Royal Dutch Shell
Royal Dutch Shell
Shell’s progressive management practices—notably including the cost of greenhouse-gas emissions in its accounting—make it the least-risky Big Oil investment over the long haul in terms of sustainability exposure. Counting the cost of carbon is currently voluntary; companies that do it now are better positioned for the day when carbon is taxed (or is subject to cap-and-trade regulations). However, like all of Big Oil, Shell is still heavily reliant on a dirty hydrocarbon fuel mix, and while its workplace accident record has improved in recent years, 2006 was a disastrous year, with 35 contractor deaths.
MANAGEMENT SCORE: 15 out of 25
Shell—like many European companies, but unlike many American ones—counts the cost of greenhouse-gas emissions in the real price of its product for internal planning purposes, budget forecasts, and income statements. Mark Weintraub, the company’s senior adviser for sustainable development, won’t disclose the dollar amount but says it is significant and influences which projects get done as well as how they’re designed. Progress toward sustainable development, weighted at 10% of all performance measures, is counted in managers’ reviews and compensation.
Sustainability Shell’s sustainability committee, led by former Netherlands Prime Minister Wim Kok, reviews projected major expansions monthly and assesses overall performance annually. While projects are rarely rejected, the process has forced design changes and encouraged conversation with critics.
Openness Shell's willingness to dialogue with community groups and environmental organizations has resulted in faster approvals of major projects by local governments. For example, input from indigenous tribes prior to the 2003 approval of Shell’s Alberta, Canada, oil-sands extraction program led the company to add jobs, reduce water usage, and improve energy efficiency.
IMPACT SCORE: 47 out of 100
Environment Shell produces the equivalent of 1.3 billion barrels of oil per year (this measure includes natural gas), releasing 10.8 million tons of polluting CO2 equivalents (e.g., carbon dioxide, methane)—more than all but ExxonMobil and Eni.

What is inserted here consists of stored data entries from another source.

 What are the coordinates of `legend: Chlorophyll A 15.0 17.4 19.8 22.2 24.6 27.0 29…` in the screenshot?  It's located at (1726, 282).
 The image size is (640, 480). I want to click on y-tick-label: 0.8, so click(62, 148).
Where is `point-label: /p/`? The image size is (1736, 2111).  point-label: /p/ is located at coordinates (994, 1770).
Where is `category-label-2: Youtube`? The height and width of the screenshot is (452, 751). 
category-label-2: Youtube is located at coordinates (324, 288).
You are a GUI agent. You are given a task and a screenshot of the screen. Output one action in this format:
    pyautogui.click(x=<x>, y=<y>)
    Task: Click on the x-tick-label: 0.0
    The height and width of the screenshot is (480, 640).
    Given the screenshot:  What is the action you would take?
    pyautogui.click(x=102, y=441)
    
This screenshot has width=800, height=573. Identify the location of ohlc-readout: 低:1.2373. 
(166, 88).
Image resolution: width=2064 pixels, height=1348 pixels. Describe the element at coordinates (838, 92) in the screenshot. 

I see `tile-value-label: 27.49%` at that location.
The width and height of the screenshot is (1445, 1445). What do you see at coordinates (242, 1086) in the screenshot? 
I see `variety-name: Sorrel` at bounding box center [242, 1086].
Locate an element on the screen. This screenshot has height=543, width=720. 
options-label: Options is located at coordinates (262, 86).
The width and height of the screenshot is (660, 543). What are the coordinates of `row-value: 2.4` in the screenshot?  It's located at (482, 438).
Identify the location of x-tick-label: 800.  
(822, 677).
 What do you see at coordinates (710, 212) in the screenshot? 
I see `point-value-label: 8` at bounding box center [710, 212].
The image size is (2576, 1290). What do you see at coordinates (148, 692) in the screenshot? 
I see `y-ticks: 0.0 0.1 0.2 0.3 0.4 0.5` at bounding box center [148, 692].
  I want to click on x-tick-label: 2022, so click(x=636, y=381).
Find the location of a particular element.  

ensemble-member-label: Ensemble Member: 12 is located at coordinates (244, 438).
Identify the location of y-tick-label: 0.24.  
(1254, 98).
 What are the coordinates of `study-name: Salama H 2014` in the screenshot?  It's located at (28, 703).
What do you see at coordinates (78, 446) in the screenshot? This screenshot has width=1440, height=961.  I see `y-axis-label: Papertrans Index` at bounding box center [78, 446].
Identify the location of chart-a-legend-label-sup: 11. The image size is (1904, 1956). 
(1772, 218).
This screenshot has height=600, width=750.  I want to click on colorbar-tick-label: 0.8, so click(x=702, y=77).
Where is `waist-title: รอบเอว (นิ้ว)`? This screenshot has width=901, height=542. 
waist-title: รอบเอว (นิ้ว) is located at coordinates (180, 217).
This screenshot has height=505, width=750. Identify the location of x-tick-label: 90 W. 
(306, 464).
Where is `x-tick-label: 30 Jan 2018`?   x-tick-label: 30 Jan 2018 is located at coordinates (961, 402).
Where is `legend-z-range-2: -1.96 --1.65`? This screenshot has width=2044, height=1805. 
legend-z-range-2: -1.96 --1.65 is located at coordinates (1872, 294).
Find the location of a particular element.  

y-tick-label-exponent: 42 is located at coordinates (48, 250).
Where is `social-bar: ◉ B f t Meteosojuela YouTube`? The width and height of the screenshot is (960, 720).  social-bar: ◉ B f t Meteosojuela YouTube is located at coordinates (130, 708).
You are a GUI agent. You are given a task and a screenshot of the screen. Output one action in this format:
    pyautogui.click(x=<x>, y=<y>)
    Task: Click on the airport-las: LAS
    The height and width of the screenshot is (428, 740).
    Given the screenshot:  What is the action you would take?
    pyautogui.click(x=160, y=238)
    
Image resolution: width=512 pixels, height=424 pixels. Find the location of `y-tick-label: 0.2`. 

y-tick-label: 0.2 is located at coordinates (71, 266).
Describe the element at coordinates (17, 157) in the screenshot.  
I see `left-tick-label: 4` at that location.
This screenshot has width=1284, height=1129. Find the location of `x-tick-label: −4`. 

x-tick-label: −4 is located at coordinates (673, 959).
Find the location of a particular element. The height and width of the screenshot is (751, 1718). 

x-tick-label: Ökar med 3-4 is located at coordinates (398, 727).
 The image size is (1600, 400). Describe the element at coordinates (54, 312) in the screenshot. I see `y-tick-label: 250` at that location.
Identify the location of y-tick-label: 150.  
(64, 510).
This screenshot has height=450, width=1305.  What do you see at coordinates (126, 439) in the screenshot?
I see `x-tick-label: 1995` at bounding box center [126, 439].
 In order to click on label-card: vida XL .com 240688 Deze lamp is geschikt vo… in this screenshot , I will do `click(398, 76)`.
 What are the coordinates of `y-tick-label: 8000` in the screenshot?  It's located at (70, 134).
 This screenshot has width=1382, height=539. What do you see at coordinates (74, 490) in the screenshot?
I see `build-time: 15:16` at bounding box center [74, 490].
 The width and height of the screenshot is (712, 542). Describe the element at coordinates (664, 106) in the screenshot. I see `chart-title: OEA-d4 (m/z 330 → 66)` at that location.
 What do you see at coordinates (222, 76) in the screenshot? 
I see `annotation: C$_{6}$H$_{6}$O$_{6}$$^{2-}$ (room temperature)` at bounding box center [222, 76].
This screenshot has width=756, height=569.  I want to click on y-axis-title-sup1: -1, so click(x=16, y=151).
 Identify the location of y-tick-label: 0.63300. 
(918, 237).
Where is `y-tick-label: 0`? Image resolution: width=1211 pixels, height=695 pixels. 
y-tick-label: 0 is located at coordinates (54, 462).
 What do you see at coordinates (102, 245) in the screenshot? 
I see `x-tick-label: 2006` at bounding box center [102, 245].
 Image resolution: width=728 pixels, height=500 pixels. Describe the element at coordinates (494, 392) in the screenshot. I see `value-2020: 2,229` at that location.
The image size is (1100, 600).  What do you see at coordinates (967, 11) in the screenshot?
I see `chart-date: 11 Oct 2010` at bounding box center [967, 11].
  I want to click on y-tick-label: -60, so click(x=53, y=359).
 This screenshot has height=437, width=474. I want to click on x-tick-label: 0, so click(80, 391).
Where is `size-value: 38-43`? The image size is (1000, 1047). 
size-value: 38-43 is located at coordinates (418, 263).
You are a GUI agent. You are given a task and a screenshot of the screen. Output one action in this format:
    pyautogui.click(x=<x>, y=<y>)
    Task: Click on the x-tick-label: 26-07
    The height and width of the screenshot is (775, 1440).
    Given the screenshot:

Alternative energy Shell is one of the few companies to report R&D investment in renewables and CO2 at more than 1% of capital expenditures.
Exploration More than half of the countries in which Shell explores for oil are rated poorly on governance and human rights by Transparency International. The company has gotten a lot of heat for its operations in Nigeria, where it represents a substantial portion of the country’s oil industry.
Safety Increasing violence in Nigeria is responsible for many of Shell’s 37 workplace fatalities in 2006.
Compensation and diversity In 2006 the CEO’s $6.9 million salary was 125 times the average entry-level salary of $55,000. While Shell has just three women on its 14-member board (21%) and no members from Asia, Africa, or Latin America, the most-recent employee-satisfaction survey (from 2004) found that 64% of staffers were “positive about inclusiveness in their part of Shell.”